Simile alle nostre regioni meridionali come vegetazione, la terra dei Fenici ha conosciuto una diaspora senza precedenti durante il periodo ottomano.
E’ uno dei pochi Paesi al mondo e forse l’unico dove ci sono più cittadini all’estero che nei confini nazionali.
Con il commercio nel sangue molti libanesi si sono stanziati in sudamerica, specie in Brasile, dove esiste la comunità più numerosa. Anche in Italia ci sono tanti libanesi, così come nella lontana Australia fino a tutta l’Africa Nera, specie nella regione occidentale.
E’ lì, In Benin, che ho apprezzato questo popolo dalla ricca tradizione e cultura, pieno di fede e squisito senso dell’ospitalità mediterranea. Più volte sono stato in Libano e ogni visita mi ha sempre lasciato emozioni e ammirazione.
Ieri sera ho subito chiamato i miei tanti amici del Libano per esprimere la mia vicinanza, la mia preghiera e la mia solidarietà. Queste persone faranno sempre parte della mia vita.

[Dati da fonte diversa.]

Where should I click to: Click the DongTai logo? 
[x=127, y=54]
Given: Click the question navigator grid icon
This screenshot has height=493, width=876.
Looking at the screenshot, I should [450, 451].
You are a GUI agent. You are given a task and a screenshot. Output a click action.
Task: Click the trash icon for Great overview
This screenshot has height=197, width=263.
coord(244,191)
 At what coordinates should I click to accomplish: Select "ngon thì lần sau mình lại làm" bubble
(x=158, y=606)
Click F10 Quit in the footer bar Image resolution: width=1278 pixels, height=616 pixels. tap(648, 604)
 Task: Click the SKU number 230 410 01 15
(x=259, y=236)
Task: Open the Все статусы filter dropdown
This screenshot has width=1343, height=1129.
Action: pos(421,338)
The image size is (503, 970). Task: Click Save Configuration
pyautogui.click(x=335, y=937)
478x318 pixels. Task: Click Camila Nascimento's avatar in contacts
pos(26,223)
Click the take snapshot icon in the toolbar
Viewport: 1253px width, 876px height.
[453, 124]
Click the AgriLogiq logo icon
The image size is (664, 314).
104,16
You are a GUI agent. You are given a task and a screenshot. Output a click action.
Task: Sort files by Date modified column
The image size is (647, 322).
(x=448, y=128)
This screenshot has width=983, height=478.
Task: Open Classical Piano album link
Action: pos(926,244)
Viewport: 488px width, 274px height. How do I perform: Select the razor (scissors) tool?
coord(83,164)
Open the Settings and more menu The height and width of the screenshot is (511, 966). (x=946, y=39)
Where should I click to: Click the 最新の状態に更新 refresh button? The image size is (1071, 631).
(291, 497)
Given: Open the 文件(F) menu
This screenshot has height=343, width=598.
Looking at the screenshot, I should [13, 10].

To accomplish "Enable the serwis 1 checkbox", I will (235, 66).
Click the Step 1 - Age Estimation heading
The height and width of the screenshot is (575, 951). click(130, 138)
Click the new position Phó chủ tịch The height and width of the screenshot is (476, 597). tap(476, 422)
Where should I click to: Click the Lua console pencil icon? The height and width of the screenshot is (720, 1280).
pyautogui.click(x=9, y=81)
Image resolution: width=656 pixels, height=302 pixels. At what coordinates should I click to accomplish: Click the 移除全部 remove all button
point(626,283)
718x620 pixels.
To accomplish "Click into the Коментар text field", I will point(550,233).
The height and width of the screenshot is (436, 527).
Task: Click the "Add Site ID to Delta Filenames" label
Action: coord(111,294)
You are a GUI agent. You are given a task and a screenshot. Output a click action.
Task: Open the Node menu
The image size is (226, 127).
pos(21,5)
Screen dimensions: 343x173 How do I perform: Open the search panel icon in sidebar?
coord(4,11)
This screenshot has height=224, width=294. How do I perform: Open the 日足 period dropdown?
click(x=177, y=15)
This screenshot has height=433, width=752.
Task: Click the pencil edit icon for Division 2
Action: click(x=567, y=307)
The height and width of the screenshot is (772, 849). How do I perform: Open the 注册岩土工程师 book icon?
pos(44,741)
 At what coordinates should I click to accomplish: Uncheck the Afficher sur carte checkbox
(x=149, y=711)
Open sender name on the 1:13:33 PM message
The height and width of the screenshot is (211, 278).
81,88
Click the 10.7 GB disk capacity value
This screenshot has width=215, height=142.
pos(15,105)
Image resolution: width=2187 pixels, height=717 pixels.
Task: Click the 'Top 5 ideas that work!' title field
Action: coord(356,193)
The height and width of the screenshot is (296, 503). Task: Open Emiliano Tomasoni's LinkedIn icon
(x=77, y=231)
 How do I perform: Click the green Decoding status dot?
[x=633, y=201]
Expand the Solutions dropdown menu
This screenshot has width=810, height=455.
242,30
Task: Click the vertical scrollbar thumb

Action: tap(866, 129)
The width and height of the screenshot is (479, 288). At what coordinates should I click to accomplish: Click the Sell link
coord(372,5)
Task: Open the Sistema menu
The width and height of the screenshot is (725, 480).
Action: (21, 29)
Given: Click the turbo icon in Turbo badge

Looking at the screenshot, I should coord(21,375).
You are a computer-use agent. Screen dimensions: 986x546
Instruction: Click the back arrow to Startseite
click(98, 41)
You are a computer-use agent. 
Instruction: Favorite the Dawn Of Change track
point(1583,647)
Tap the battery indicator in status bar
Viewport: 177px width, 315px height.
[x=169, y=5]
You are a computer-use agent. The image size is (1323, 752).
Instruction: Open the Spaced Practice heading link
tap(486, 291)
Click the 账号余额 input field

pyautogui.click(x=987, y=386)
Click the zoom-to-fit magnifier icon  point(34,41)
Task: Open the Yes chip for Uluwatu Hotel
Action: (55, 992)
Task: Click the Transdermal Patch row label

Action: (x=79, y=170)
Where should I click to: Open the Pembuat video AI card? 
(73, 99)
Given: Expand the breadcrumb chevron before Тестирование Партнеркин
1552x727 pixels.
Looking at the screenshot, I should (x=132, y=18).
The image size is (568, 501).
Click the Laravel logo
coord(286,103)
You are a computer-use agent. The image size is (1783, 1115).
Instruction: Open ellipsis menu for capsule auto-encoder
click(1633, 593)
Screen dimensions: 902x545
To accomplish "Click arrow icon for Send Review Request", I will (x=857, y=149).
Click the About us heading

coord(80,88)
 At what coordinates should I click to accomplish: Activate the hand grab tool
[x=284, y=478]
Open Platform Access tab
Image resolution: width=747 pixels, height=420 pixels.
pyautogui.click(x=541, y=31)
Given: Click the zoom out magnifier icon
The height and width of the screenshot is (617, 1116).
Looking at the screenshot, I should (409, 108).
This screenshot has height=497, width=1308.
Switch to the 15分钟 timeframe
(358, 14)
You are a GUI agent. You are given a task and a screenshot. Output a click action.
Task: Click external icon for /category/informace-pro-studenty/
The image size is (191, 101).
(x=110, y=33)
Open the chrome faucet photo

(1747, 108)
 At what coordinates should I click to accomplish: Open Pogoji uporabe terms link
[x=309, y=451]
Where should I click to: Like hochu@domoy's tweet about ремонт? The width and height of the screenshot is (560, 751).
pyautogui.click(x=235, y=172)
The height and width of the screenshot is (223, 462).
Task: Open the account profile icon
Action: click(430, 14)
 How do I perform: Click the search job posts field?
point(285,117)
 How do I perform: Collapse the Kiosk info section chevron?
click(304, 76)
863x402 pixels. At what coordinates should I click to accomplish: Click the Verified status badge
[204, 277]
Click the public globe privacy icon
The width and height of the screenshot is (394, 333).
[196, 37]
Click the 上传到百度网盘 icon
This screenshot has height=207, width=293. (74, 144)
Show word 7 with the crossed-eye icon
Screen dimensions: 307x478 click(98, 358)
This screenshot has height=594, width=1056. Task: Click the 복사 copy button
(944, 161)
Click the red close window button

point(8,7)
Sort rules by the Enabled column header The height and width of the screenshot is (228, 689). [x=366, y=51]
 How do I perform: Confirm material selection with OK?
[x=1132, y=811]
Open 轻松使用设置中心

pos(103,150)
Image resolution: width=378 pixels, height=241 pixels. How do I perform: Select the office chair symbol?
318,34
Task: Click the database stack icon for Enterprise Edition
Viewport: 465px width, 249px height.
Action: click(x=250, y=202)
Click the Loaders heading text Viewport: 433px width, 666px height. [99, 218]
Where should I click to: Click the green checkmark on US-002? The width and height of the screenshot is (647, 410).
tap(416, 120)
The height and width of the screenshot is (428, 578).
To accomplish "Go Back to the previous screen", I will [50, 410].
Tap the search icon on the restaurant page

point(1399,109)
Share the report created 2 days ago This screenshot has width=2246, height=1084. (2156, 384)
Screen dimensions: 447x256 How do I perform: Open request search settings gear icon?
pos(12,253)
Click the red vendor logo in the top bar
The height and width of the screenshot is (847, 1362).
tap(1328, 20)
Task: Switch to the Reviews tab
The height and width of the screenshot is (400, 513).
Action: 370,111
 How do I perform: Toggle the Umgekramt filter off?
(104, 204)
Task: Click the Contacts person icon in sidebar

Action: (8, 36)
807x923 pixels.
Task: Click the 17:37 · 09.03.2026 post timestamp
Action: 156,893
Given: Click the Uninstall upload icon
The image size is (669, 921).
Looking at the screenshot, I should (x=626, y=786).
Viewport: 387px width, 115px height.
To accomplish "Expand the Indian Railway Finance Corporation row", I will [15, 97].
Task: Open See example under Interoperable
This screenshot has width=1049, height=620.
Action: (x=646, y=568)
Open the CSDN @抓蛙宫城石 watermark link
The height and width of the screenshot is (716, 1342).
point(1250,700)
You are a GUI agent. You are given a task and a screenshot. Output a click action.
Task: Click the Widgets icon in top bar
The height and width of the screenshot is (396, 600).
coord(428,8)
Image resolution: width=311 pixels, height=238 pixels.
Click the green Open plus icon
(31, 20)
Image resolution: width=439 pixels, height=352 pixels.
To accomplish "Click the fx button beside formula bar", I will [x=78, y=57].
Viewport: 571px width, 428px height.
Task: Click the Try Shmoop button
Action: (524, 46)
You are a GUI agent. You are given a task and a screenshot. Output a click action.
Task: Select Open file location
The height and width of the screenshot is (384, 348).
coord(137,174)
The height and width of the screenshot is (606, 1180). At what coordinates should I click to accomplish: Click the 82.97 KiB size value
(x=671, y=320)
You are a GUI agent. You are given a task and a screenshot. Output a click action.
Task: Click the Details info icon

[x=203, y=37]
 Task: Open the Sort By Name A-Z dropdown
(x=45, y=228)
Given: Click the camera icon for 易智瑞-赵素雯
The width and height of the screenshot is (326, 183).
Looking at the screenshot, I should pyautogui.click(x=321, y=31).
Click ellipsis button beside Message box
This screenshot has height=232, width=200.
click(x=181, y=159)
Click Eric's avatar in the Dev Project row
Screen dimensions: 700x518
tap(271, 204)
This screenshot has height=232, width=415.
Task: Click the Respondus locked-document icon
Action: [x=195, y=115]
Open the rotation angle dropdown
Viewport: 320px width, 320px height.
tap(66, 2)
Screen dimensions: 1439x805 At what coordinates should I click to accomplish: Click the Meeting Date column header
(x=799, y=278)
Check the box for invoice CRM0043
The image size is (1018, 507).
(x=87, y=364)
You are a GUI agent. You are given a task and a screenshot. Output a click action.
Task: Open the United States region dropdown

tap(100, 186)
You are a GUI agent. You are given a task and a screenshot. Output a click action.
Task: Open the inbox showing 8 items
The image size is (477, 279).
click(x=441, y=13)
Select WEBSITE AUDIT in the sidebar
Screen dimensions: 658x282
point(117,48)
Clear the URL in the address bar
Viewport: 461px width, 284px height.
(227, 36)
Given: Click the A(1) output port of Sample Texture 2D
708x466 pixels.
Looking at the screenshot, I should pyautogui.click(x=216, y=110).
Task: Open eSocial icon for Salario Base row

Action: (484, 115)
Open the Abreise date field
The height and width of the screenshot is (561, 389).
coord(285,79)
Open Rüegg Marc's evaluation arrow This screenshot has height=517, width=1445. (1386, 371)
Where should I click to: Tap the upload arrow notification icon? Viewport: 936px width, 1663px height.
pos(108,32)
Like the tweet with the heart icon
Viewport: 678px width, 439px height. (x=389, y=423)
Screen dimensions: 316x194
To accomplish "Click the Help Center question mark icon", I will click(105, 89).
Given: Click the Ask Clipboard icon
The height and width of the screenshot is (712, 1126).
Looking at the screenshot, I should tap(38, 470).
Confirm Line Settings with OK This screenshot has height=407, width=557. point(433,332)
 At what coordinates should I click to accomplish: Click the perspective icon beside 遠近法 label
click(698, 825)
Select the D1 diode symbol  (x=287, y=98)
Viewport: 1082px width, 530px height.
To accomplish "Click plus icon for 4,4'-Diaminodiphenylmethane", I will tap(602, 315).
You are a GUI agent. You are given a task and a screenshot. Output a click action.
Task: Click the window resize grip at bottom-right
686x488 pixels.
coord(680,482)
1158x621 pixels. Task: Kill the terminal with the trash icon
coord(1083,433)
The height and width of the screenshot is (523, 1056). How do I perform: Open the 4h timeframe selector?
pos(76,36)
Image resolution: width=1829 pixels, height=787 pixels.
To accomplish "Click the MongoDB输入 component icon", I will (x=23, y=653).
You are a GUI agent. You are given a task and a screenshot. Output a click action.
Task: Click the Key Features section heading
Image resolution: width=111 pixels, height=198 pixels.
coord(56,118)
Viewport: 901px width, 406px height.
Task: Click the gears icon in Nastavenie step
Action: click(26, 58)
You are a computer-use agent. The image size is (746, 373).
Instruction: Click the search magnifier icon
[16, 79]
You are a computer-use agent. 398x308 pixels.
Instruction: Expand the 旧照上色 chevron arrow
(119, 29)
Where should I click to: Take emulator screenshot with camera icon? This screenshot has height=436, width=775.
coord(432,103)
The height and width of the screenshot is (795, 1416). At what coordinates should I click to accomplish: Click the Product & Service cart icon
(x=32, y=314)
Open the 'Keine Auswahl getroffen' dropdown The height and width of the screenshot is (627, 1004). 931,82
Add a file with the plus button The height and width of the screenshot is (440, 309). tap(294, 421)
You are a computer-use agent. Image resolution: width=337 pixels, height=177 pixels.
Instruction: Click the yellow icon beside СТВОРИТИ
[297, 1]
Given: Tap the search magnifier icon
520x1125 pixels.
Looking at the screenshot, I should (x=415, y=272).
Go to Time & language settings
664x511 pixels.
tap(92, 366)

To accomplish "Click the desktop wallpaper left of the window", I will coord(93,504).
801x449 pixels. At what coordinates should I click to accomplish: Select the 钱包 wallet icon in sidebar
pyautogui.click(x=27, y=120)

«Beirut, la sposa d’Oriente, Beirut, il faro d’Occidente, è ferita». È una «città devastata», ridotta come «uno scenario di guerra senza guerra». Così inizia l’appello lanciato dal Patriarca maronita Bechara Boutros Rai «agli Stati del mondo», dopo la «misteriosa esplosione» (questa l’emblematica espressione scelta dallo stesso Patriarca) avvenuta martedì 4 agosto nel porto della capitale libanese, con bilancio provvisorio di più di cento morti e migliaia di feriti.

L’evento devastante – ripete il cardinale libanese – ha sventrato la città, spargendo morte e devastazione, distrugendo ospedali, case, chiese e moschee, alberghi e negozi. E ciò – incalza il Patriarca – avviene proprio mentre lo Stato libanese «si trova in una situazione di bancarotta economica e finanziaria che lo rende incapace di affrontare questa catastrofe», con il popolo ridotto «in condizione di povertà e miseria».
La Chiesa – riferisce il cardinale – ha istituito una rete di soccorso in tutto il territorio libanese, ma l’emergenza è tale che ogni sforzo messo in atto dalla comunità nazionale risulta impari rispetto alla catastrofe che ha colpito il Paese dei Cedri. Per questo, a nome della Chiesa in Libano, il Patriarca Rai ringrazia anticipatamente «tutti gli Stati che hanno espresso la loro disponibilità ad aiutare Beirut», e si rivolge «a tutti gli Stati amici e fratelli», e a in particolare alle grandi Potenze e alle Nazioni Unite, chiedendo a tutti un aiuto immediato per la salvezza di Beirut, che prescinda da ogni considerazione e calcolo politico e geopolitico, «perché ciò che è accaduto va oltre la politica e va al di là dei conflitti». Il Libano, piegato negli ultimi anni da una sequenza di catastrofi di ordine politico, finanziario, economico e sul fronte della sicurezza nazionale – aggiunge il Patriarca maronita – ora «merita il sostegno dei suoi fratelli e amici, necessario per rimettere in piedi la sua capitale». Secondo il Patriarca Rai, la via più adeguata per far fronte allo stato di emergenza è quella di istituire un “fondo controllato dalle Nazioni Unite” per gestire gli aiuti. «Mi rivolgo a voi» conclude il Patriarca «perché so che amate il Libano e che risponderete a questo appello. Mi rivolgo a voi perché so quanto avete a cuore che il Libano riacquisti il suo ruolo storico al servizio dell’uomo, della democrazia e della pace in Medio Oriente e nel mondo».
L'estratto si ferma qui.